* [TASK STATEMENT] What lines in the records below mention "selector"? List them all.
◆ ◆ ◆ ◆ ◆ ◆ ◆
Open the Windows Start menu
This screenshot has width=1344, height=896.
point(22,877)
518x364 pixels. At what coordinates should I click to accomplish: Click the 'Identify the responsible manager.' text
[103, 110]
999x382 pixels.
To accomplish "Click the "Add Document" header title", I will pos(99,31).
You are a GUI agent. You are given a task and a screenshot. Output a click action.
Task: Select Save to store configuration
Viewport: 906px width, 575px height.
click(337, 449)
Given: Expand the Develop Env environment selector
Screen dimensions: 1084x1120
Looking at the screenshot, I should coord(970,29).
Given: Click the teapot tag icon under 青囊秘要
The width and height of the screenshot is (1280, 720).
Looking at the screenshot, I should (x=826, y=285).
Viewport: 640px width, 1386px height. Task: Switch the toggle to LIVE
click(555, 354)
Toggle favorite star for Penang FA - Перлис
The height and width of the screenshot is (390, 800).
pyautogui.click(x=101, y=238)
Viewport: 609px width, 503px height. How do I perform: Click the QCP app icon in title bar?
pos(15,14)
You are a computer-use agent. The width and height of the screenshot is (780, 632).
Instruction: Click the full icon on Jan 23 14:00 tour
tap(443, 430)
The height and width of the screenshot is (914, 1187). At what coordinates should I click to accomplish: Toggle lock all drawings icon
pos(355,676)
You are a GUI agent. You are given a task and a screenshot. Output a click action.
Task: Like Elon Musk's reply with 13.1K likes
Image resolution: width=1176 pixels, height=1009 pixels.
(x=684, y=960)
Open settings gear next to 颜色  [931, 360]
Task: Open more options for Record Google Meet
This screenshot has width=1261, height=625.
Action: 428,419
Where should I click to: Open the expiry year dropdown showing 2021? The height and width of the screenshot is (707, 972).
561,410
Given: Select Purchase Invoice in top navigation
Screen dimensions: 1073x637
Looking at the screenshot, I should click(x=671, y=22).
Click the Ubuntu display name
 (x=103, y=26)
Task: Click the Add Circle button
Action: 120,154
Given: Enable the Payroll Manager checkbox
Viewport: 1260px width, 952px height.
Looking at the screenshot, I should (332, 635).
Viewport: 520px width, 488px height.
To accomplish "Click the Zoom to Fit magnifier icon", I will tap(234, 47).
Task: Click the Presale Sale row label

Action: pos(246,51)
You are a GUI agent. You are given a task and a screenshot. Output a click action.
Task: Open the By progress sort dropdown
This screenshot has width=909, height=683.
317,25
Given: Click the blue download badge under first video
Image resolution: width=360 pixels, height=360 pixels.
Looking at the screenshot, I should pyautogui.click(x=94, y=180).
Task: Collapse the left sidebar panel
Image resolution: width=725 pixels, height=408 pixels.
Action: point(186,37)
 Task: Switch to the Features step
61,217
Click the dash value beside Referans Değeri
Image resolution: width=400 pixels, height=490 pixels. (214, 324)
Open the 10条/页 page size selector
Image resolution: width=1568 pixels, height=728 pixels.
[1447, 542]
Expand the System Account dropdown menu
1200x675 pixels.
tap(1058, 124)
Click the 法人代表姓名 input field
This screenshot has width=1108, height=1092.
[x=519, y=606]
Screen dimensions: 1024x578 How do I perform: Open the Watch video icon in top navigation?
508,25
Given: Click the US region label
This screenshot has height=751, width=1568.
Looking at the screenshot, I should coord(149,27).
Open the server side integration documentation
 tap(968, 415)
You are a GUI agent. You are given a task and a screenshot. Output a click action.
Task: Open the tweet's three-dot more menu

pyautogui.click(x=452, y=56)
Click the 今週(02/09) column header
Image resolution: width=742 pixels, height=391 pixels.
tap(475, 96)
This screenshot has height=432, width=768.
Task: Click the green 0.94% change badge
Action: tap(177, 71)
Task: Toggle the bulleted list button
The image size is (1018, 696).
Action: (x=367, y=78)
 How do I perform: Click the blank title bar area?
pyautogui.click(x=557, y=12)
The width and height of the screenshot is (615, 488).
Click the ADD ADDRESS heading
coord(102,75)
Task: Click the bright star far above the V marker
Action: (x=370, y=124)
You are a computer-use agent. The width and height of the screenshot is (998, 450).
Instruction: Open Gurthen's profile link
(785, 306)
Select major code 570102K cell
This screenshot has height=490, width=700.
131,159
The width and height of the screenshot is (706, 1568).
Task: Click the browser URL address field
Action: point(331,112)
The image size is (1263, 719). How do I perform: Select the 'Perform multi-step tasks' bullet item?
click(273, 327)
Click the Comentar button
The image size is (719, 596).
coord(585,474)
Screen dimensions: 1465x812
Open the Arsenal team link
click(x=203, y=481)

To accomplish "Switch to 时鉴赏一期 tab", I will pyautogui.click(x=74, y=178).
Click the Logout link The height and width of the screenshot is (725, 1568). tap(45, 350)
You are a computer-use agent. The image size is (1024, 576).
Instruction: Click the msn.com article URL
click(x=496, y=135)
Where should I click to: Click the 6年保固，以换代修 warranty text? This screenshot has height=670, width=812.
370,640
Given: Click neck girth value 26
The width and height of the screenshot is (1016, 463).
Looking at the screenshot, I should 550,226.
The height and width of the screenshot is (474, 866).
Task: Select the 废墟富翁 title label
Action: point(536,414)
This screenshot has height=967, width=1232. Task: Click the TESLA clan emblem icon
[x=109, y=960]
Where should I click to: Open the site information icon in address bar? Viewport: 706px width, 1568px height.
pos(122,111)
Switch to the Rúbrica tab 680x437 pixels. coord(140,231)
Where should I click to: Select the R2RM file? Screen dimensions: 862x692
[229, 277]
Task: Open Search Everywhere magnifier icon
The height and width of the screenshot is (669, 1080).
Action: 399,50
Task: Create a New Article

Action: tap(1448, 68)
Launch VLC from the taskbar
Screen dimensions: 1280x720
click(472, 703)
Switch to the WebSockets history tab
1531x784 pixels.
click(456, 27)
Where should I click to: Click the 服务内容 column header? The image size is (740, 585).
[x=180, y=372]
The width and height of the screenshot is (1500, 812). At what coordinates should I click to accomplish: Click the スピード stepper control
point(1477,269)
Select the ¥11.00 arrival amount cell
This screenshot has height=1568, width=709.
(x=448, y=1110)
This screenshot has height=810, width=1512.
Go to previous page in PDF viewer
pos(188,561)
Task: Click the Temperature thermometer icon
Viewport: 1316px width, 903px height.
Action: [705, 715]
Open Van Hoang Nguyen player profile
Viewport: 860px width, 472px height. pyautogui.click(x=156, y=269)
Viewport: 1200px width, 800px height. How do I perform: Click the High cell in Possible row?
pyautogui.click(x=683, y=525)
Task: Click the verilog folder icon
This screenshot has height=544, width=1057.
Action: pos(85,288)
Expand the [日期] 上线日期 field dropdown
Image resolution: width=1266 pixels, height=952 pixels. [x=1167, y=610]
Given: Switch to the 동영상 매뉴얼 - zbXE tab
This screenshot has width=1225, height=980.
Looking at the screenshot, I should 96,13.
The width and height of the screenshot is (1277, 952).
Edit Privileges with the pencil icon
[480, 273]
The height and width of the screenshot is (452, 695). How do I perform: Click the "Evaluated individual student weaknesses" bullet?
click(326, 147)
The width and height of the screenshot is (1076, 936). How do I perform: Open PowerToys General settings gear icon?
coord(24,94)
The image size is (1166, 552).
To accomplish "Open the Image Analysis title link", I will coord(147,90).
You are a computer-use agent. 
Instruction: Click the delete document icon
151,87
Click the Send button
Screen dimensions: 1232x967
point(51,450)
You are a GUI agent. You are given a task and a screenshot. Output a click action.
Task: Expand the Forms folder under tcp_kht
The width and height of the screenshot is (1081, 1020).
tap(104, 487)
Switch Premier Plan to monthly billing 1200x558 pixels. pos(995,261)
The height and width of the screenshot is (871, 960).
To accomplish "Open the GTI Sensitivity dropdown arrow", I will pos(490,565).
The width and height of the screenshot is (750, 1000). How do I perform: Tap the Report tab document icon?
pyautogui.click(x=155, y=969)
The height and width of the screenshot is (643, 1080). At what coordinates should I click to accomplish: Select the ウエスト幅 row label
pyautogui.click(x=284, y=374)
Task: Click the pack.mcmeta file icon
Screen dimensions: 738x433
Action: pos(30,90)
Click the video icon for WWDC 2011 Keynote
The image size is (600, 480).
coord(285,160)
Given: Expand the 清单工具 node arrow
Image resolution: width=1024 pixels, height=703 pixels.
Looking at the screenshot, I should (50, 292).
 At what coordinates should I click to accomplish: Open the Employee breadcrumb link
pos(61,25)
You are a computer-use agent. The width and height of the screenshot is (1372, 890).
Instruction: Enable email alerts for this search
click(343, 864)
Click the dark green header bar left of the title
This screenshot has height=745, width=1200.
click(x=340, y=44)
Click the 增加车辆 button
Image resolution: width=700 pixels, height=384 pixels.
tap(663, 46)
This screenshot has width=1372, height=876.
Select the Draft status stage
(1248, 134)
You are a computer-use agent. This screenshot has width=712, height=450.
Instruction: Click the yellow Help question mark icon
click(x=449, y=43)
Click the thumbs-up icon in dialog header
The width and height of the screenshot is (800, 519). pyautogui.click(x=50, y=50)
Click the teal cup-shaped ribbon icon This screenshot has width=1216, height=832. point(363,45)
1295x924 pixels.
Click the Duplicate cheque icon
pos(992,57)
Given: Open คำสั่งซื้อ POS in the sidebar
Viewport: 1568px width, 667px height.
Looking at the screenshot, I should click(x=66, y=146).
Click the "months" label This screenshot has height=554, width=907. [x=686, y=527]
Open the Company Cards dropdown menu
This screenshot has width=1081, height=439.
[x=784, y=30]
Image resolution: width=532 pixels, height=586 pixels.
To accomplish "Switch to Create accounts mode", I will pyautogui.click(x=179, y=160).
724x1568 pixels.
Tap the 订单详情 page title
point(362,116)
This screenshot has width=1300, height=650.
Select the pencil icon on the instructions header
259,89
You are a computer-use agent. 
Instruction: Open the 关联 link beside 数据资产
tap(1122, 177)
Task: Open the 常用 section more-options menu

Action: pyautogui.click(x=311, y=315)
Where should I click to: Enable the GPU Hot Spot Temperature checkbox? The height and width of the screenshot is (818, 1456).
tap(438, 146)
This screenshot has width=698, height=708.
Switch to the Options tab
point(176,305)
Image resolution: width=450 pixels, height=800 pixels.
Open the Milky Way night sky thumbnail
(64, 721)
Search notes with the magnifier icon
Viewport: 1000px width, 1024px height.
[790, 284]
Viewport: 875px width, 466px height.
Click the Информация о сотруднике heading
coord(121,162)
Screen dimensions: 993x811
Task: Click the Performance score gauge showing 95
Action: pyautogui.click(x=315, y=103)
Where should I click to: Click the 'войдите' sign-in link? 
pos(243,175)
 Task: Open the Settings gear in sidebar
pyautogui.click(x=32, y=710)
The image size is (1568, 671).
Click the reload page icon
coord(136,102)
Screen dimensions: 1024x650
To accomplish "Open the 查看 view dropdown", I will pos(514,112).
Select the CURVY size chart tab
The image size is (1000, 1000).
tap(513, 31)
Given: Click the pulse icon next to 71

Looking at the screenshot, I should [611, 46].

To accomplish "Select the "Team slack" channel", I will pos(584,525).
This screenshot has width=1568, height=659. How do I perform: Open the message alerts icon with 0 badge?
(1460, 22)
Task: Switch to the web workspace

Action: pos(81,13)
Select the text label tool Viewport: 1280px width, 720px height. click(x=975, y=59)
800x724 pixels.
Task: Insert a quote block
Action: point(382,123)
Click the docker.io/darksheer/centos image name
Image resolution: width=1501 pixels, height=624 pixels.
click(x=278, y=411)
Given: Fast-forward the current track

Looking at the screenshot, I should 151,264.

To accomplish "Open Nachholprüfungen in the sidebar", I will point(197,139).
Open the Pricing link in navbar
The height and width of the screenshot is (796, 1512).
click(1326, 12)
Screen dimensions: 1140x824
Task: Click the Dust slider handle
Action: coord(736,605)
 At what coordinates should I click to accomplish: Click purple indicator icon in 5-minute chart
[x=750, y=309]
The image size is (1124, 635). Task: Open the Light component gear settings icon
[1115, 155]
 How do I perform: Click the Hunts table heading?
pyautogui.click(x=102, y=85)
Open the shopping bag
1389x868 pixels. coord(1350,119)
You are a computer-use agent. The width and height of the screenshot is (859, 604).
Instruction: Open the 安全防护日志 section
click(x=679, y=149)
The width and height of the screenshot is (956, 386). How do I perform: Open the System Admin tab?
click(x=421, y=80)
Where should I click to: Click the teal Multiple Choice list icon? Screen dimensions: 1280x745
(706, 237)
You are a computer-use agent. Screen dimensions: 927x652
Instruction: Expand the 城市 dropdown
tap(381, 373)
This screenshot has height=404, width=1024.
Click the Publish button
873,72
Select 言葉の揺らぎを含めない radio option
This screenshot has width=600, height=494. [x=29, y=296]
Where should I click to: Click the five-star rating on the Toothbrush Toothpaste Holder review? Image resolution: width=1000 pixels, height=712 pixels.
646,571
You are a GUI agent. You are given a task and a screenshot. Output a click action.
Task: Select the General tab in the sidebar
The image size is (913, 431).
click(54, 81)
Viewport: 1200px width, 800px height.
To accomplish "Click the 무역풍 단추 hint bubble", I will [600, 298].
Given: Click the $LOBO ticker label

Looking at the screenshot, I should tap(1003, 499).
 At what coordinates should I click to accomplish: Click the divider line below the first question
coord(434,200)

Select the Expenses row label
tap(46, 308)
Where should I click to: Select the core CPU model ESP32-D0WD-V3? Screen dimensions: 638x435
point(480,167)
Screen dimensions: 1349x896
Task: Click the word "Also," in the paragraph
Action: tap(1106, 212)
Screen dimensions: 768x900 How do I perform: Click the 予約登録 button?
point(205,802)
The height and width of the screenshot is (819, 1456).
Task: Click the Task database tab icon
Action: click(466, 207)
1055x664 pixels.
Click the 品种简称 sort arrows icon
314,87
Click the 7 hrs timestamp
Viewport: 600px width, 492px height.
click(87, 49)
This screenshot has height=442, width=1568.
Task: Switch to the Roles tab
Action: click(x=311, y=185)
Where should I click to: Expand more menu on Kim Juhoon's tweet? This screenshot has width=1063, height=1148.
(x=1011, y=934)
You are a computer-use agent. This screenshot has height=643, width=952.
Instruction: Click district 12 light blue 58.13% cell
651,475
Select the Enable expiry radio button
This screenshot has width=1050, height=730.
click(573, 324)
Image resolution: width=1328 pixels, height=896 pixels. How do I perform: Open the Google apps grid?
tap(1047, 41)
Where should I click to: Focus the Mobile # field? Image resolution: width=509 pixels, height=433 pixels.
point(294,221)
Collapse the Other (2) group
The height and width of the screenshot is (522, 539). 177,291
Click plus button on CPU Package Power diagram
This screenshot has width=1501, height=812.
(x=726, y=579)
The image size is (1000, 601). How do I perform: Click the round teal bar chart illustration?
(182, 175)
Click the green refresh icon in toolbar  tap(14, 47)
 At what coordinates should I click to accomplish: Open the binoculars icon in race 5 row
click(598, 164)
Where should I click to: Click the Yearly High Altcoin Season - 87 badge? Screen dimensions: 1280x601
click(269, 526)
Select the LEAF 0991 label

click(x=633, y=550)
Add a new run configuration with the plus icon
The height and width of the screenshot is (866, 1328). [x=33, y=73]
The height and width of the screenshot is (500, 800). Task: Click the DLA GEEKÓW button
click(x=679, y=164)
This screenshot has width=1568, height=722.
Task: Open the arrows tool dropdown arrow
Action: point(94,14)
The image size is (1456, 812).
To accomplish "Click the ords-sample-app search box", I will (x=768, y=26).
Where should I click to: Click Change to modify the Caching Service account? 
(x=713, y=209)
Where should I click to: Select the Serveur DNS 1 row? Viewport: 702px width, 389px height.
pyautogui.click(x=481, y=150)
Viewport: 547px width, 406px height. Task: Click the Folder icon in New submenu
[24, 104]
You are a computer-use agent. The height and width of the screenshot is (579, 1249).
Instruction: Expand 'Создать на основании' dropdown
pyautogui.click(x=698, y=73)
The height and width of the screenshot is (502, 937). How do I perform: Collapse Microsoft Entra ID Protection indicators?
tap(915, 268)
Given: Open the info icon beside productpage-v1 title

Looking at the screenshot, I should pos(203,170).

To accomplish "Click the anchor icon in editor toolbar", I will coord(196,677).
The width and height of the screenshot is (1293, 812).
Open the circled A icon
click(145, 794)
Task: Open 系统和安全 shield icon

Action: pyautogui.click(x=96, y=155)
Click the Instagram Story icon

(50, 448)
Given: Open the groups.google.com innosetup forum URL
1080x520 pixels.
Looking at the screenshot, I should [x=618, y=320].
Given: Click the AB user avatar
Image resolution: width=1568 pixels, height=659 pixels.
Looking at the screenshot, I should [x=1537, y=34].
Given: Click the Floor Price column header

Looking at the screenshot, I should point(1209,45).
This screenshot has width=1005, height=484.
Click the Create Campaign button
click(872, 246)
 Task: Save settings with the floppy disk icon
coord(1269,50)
◆ ◆ ◆ ◆ ◆ ◆ ◆
* [RESULT]
Given: Expand the Develop Env environment selector
Open the 10条/页 page size selector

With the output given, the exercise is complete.